Bill O’Neal was a petty crook, arrested for car theft in Chicago in 1968, using a fake FBI badge. Since he was obviously skilled at impersonation, he’s recruited by FBI agent Roy Martin Mitchell (Jesse Plemons) to infiltrate the Panthers and bring Hampton down.

Paranoid FBI director J. Edgar Hoover (Martin Sheen) was acutely aware that charismatic Hampton could unite potential rivals – Chicago street gangs, Puerto Rican groups, even white neo-Confederates – in a multicultural Rainbow Coalition.

Since Hampton’s inflammatory oratory rhetoric included exhortations to kill “pigs,” Hoover calls the Panthers as “the single greatest threat to our national security.”
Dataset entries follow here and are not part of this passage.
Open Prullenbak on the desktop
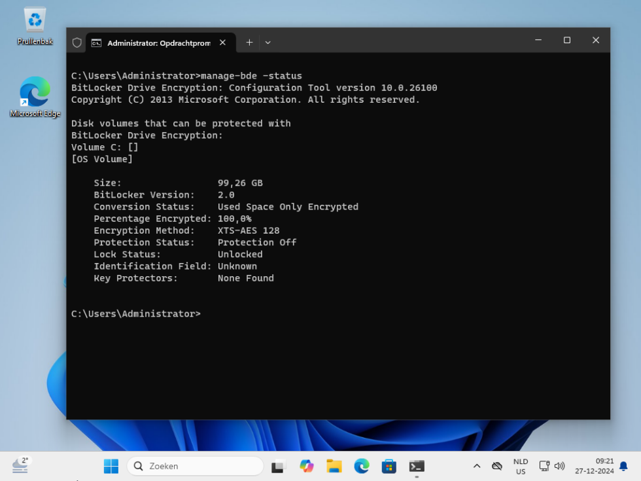 tap(35, 20)
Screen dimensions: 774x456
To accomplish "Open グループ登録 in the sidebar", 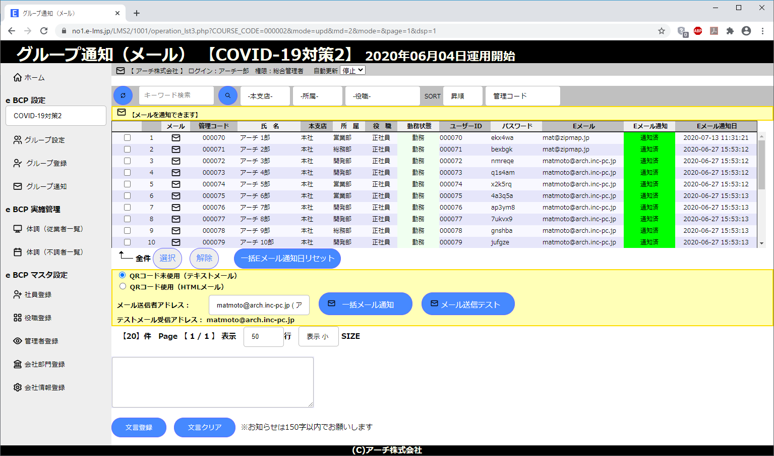I will coord(46,163).
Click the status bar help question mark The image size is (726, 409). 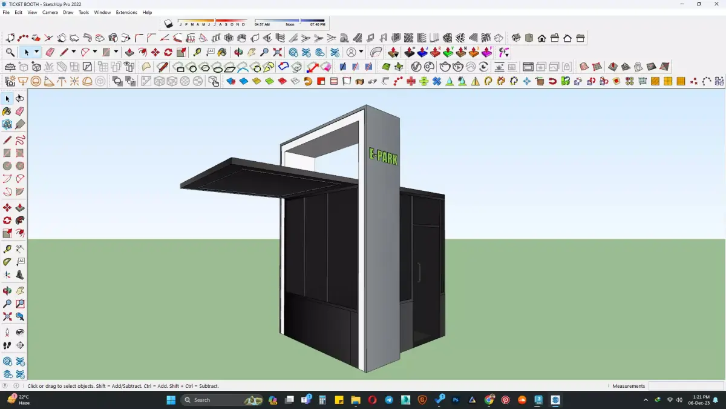5,386
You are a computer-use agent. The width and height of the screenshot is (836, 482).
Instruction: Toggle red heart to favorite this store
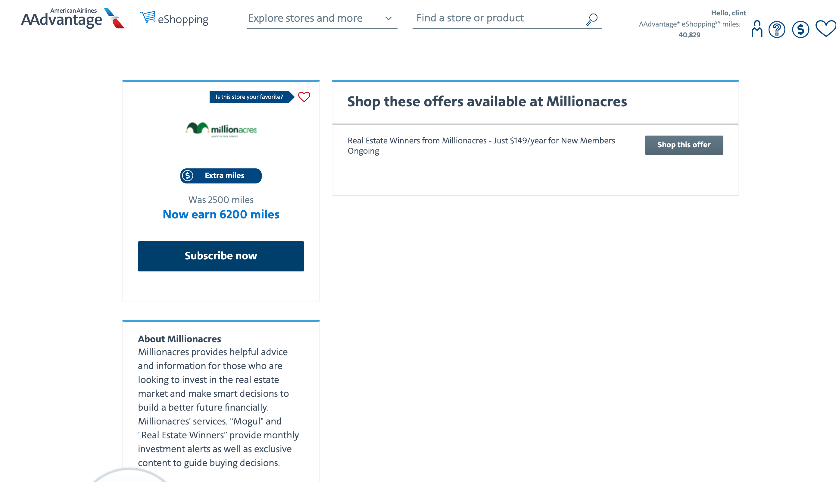tap(304, 97)
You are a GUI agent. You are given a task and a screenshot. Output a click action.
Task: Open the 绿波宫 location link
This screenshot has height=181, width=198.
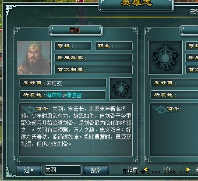point(74,95)
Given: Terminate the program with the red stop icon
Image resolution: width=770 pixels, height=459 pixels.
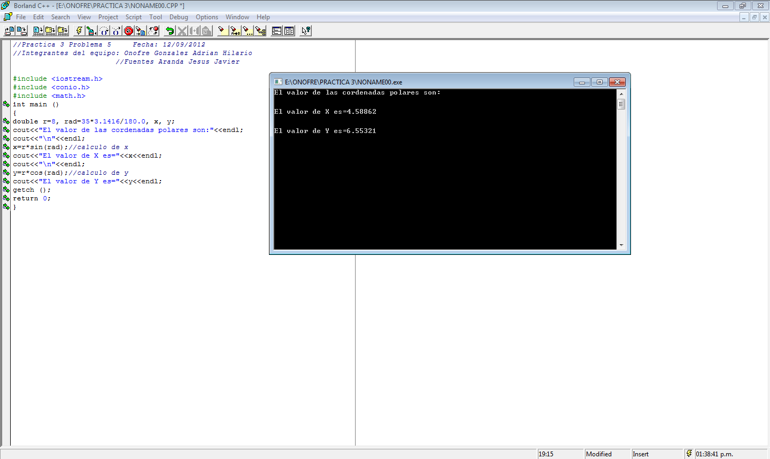Looking at the screenshot, I should [129, 30].
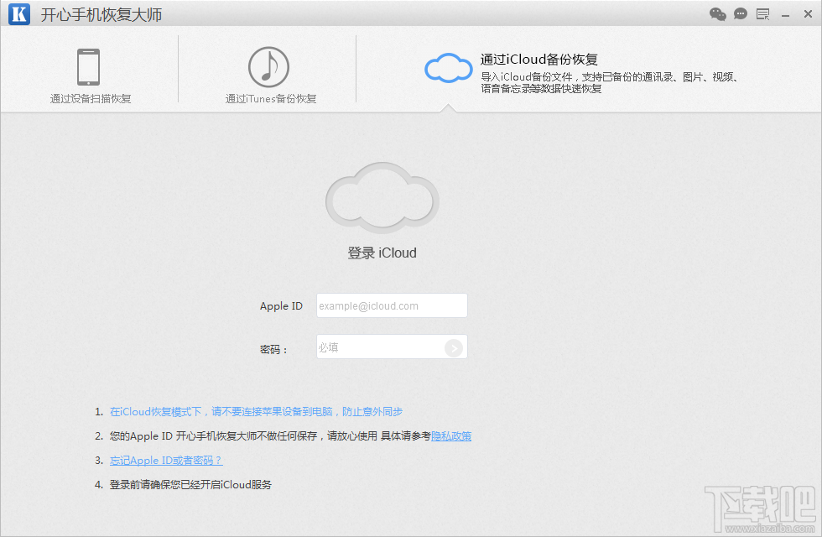Click the main menu panel icon in title bar

coord(763,13)
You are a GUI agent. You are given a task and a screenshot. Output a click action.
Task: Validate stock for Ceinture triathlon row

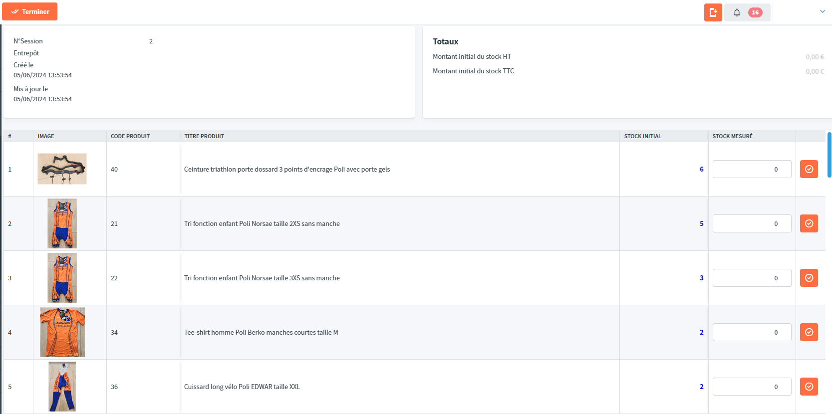click(809, 169)

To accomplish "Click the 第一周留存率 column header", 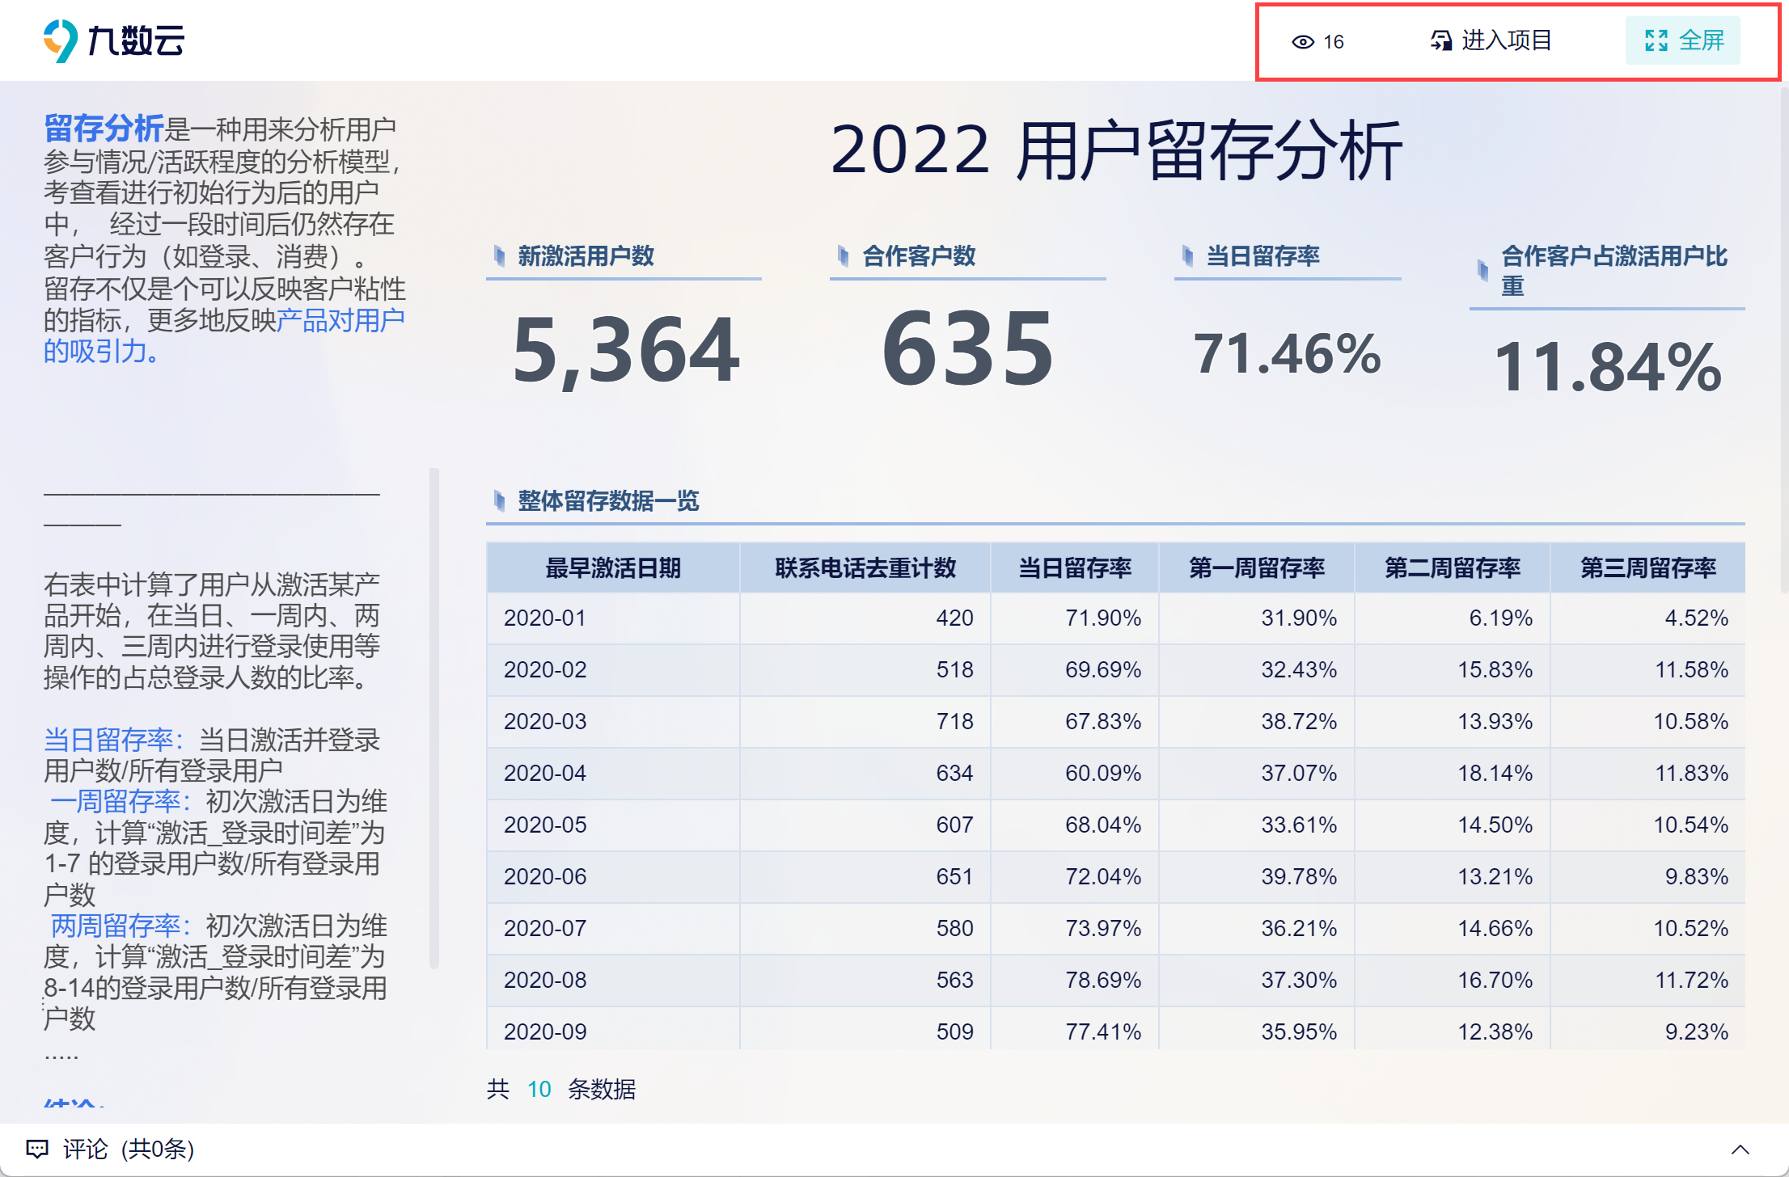I will [1257, 568].
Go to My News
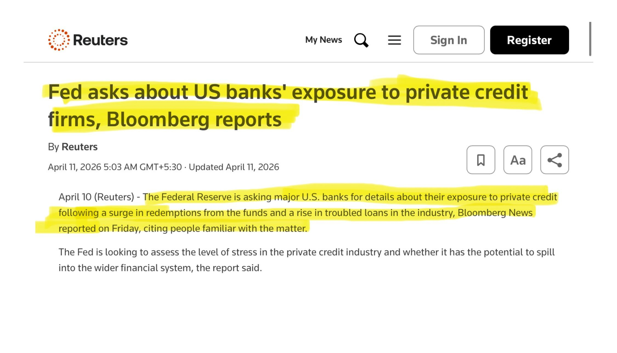 tap(324, 40)

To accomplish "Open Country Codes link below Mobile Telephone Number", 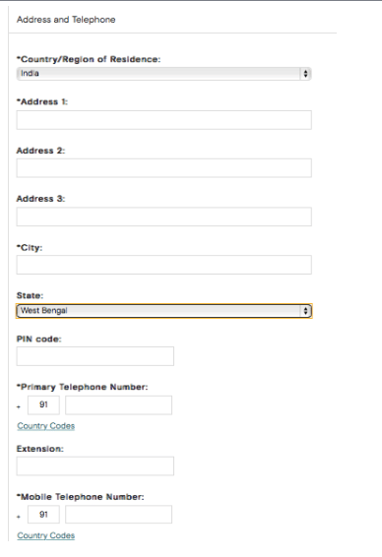I will click(x=46, y=535).
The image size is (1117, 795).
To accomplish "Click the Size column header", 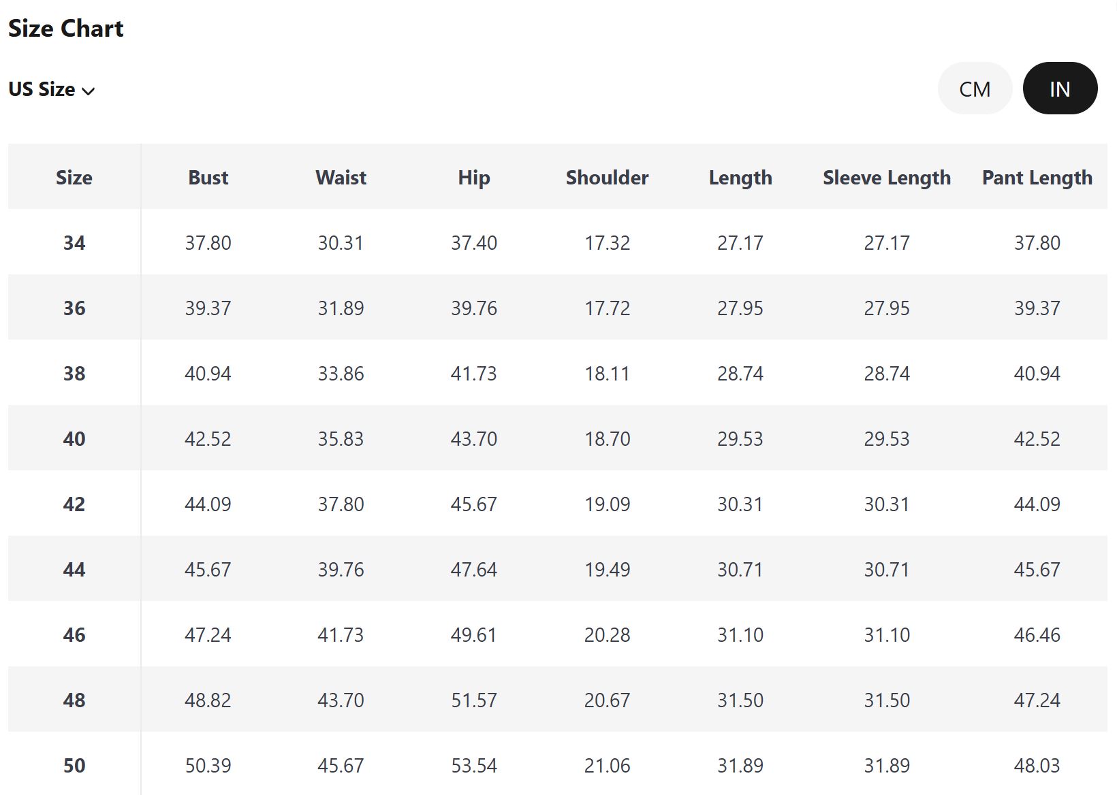I will [x=74, y=178].
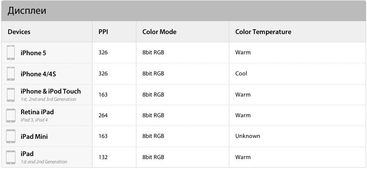Viewport: 367px width, 169px height.
Task: Click the iPhone 4/4S phone icon
Action: coord(11,74)
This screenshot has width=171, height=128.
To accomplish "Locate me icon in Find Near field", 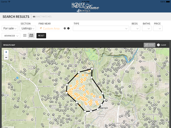I will [65, 28].
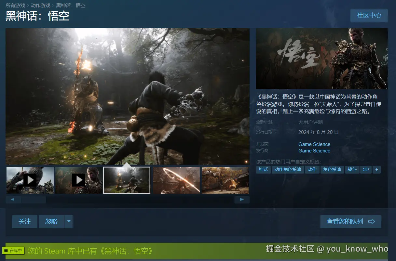
Task: Click the + icon to add a tag
Action: (376, 169)
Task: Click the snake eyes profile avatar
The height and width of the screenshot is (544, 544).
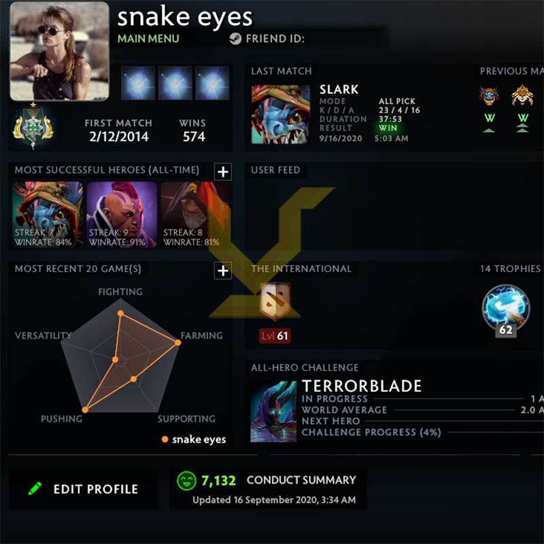Action: pyautogui.click(x=59, y=52)
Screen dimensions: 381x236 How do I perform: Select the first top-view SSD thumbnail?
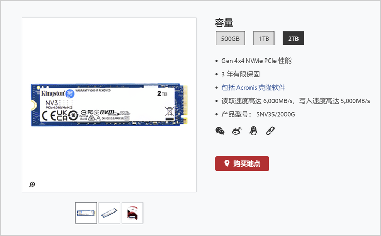point(86,213)
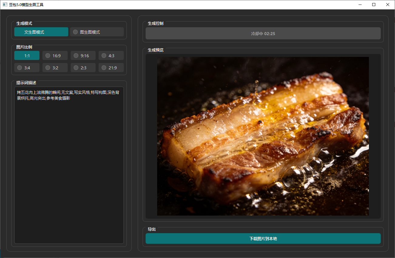Select the 文生图模式 generation mode

click(x=41, y=32)
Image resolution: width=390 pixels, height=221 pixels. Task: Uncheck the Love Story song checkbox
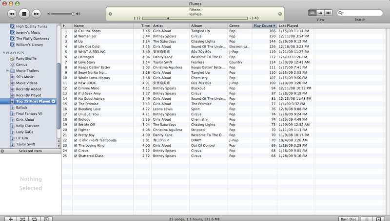pos(76,62)
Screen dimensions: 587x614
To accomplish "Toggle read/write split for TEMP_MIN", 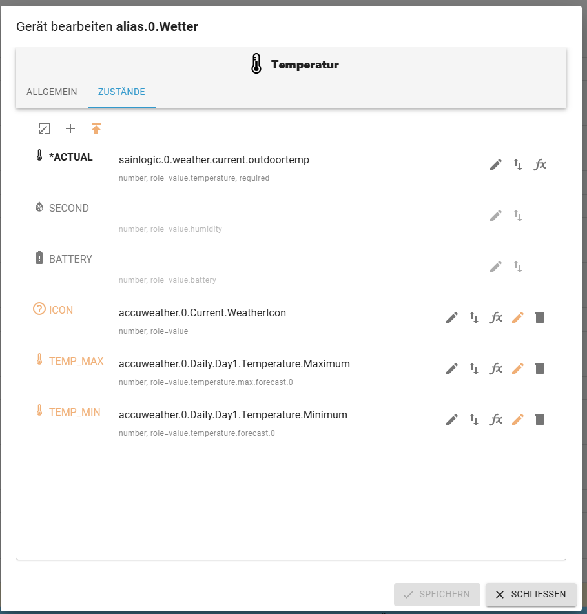I will 474,420.
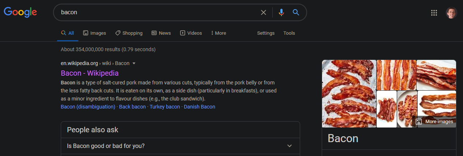This screenshot has width=463, height=156.
Task: Open the large bacon thumbnail image
Action: [x=349, y=94]
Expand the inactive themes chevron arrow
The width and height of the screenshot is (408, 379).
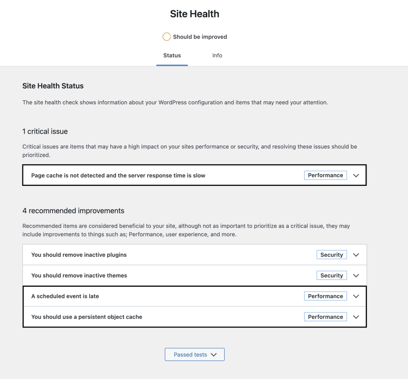(356, 276)
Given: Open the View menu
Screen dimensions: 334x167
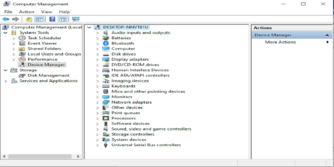Looking at the screenshot, I should pyautogui.click(x=46, y=12).
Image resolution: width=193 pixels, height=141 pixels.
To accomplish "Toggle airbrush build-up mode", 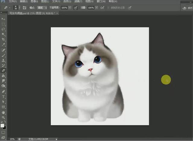I will click(103, 8).
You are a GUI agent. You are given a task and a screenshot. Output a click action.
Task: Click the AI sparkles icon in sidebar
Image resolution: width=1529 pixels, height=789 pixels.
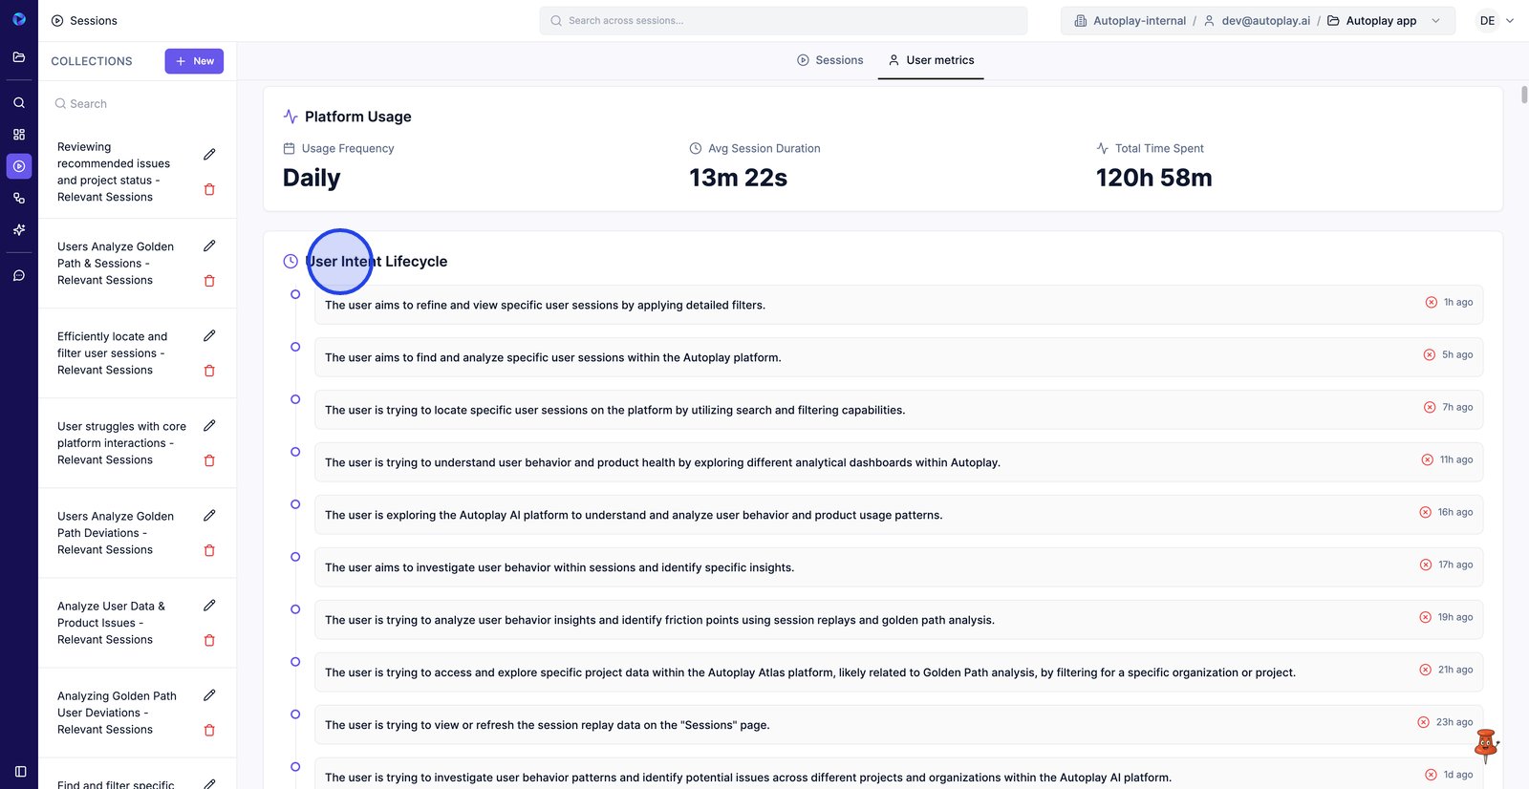pyautogui.click(x=19, y=230)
Utilizing detailed information provided by O’Neal, Hampton was killed on December 4, 1969, exactly 20 months after the previous “Black Messiah,” Dr. Martin Luther King. Thus, the title’s Biblical allusion.

And the predawn raid on Hampton’s apartment – while he was sleeping next to his pregnant girlfriend, poet/speechwriter Deborah Johnson (Dominique Fishback) – evokes Breonnna Taylor’s murder last year.

Director Shaka King co-wrote the script with Will Berson from Keith & Kenny Lucas’ story, creating a biographical drama that’s remarkably relevant in contextualizing the current Black Lives Matter movement as it relates to policing and the justice system.

“We’ve heard the rallying cry for justice and equality from more voices than ever before,” notes Daniel Kaluuya (Get Out), Golden Globe and Screen Actors Guild nominee for Best Supporting Actor. “As actors, it’s on us to keep our voices raised. To tell our stories – Black stories – and to show these stories are vital…more vital than ever.”

On the Granger Gauge of 1 to 10, Judas and the Black Messiah is an intense, insidious, infuriating 7 – in select theaters and streaming on HBO Max.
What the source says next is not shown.